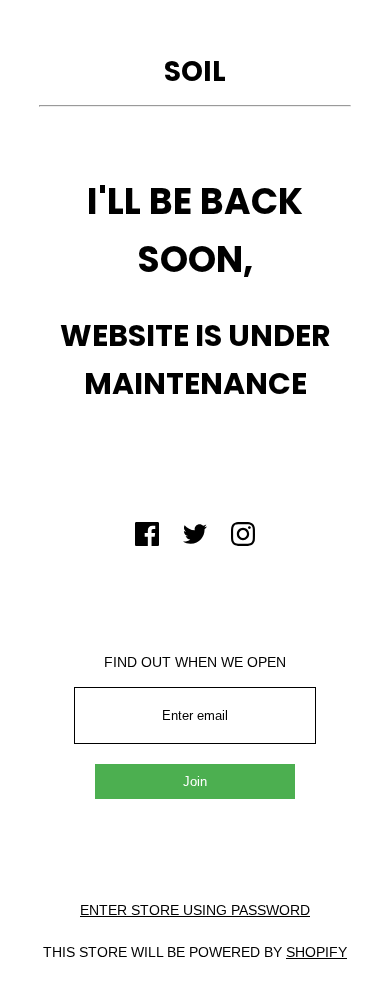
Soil (195, 71)
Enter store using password (195, 910)
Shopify (316, 952)
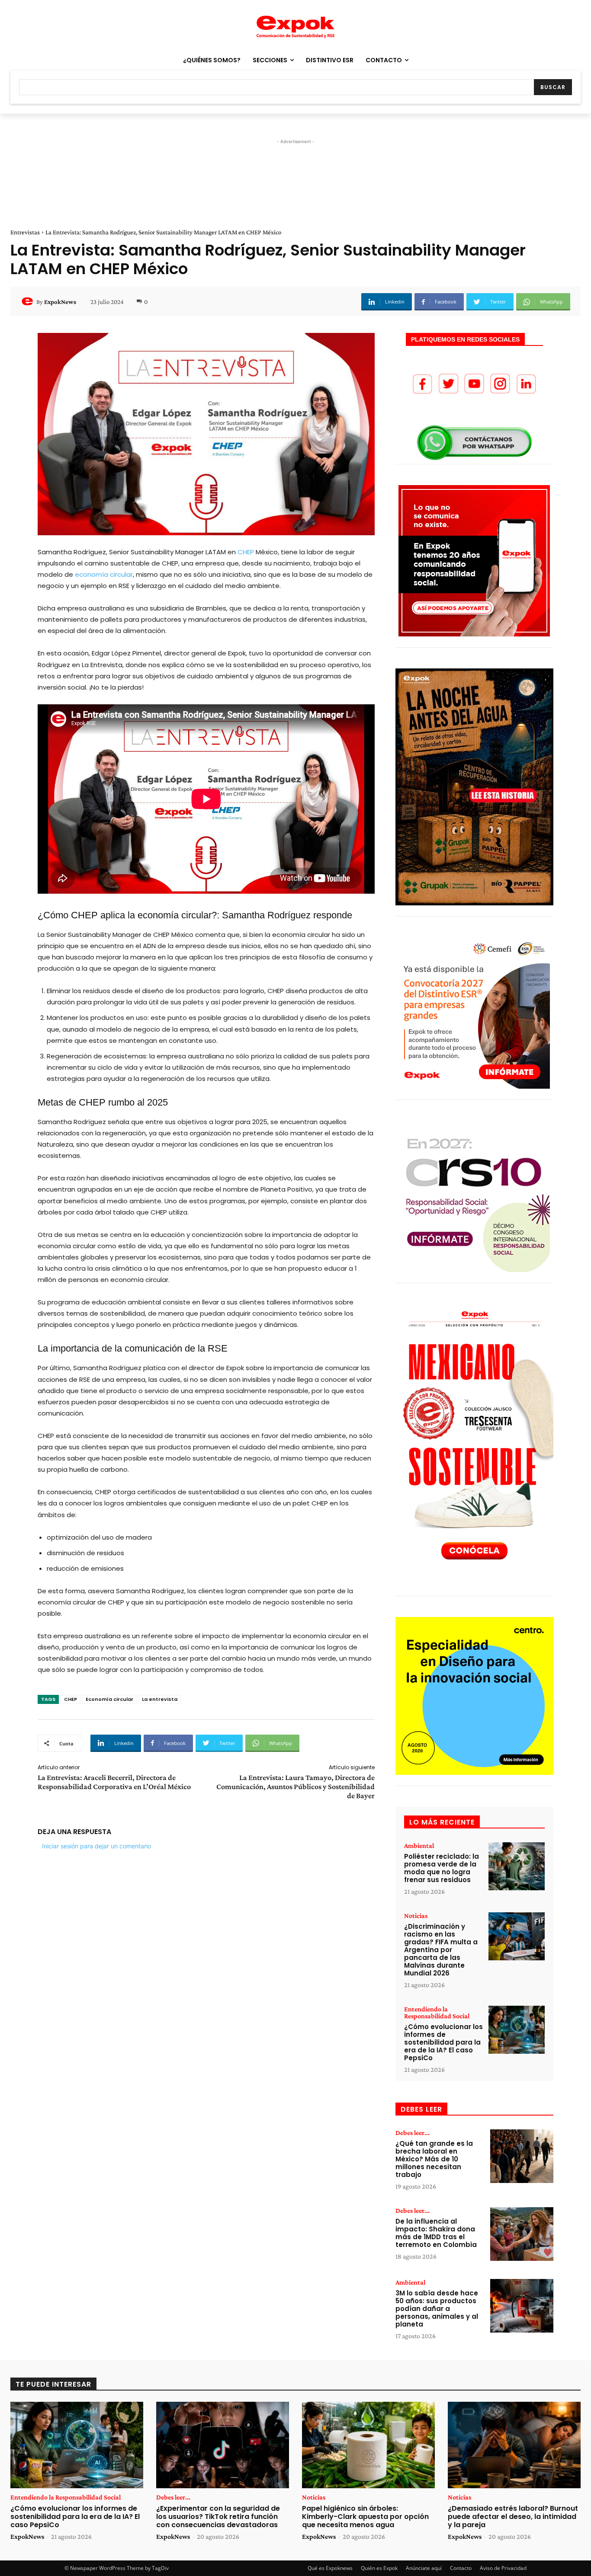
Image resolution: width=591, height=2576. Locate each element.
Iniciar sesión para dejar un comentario (96, 1846)
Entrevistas (25, 232)
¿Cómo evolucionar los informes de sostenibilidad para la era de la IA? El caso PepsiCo (443, 2042)
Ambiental (419, 1845)
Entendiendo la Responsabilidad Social (436, 2013)
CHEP (246, 551)
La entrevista (159, 1699)
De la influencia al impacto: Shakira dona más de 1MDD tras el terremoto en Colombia (436, 2233)
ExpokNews (60, 301)
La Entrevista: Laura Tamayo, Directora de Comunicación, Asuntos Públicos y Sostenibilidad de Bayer (295, 1786)
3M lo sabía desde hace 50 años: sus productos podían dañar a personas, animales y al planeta (436, 2308)
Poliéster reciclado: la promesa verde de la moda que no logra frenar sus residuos (441, 1868)
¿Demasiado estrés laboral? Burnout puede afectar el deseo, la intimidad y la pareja (513, 2516)
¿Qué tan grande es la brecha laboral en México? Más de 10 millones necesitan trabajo (434, 2159)
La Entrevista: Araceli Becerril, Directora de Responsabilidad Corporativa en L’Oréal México (114, 1782)
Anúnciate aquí (424, 2568)
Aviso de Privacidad (503, 2568)
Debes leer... (412, 2132)
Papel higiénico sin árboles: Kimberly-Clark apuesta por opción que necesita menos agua (365, 2516)
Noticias (415, 1915)
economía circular (104, 574)
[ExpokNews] (28, 301)
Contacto (461, 2568)
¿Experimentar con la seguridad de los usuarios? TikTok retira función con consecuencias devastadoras (218, 2516)
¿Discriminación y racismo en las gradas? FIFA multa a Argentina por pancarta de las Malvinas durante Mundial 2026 (441, 1950)
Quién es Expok (379, 2568)
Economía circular (109, 1699)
━━━
The answer should be nothing but the number of lines in this data that include "circular".

_Exercise answer_.
2